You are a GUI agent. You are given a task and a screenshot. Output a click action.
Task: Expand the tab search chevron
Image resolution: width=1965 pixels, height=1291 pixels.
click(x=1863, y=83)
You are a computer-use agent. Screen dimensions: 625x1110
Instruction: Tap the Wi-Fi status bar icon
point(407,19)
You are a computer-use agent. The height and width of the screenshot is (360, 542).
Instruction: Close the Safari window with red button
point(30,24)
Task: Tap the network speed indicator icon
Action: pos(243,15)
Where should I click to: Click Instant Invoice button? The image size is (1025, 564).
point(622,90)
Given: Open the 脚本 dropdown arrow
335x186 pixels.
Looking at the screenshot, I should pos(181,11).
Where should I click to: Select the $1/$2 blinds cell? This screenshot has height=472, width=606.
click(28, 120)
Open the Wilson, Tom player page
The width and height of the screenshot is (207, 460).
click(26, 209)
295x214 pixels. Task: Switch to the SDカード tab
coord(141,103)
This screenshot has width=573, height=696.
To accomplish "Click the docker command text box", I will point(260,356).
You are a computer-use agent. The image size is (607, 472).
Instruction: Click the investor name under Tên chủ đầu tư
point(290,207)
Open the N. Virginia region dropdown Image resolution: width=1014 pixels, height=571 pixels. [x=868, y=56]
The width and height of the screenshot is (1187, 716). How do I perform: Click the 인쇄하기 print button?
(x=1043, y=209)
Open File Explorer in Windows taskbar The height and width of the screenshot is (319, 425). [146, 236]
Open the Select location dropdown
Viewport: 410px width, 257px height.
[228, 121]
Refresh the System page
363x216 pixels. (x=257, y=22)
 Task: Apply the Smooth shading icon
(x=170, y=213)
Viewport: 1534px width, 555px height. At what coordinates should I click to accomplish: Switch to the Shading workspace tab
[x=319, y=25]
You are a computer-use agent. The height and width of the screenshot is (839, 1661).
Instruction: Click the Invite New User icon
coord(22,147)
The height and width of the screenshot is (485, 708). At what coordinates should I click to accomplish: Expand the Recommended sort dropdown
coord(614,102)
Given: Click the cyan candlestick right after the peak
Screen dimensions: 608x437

□ □ □

#### [Exercise objective]
Put the rows from the line containing "You are a computer-use agent. The image" through the line containing "363x216 pixels. (x=257, y=22)" into a JSON list of strings, one string per line, with blank lines left out.

#### [Expected output]
[
  "You are a computer-use agent. The image size is (607, 472).",
  "Instruction: Click the investor name under Tên chủ đầu tư",
  "point(290,207)",
  "Open the N. Virginia region dropdown Image resolution: width=1014 pixels, height=571 pixels. [x=868, y=56]",
  "The width and height of the screenshot is (1187, 716). How do I perform: Click the 인쇄하기 print button?",
  "(x=1043, y=209)",
  "Open File Explorer in Windows taskbar The height and width of the screenshot is (319, 425). [146, 236]",
  "Open the Select location dropdown",
  "Viewport: 410px width, 257px height.",
  "[228, 121]",
  "Refresh the System page",
  "363x216 pixels. (x=257, y=22)"
]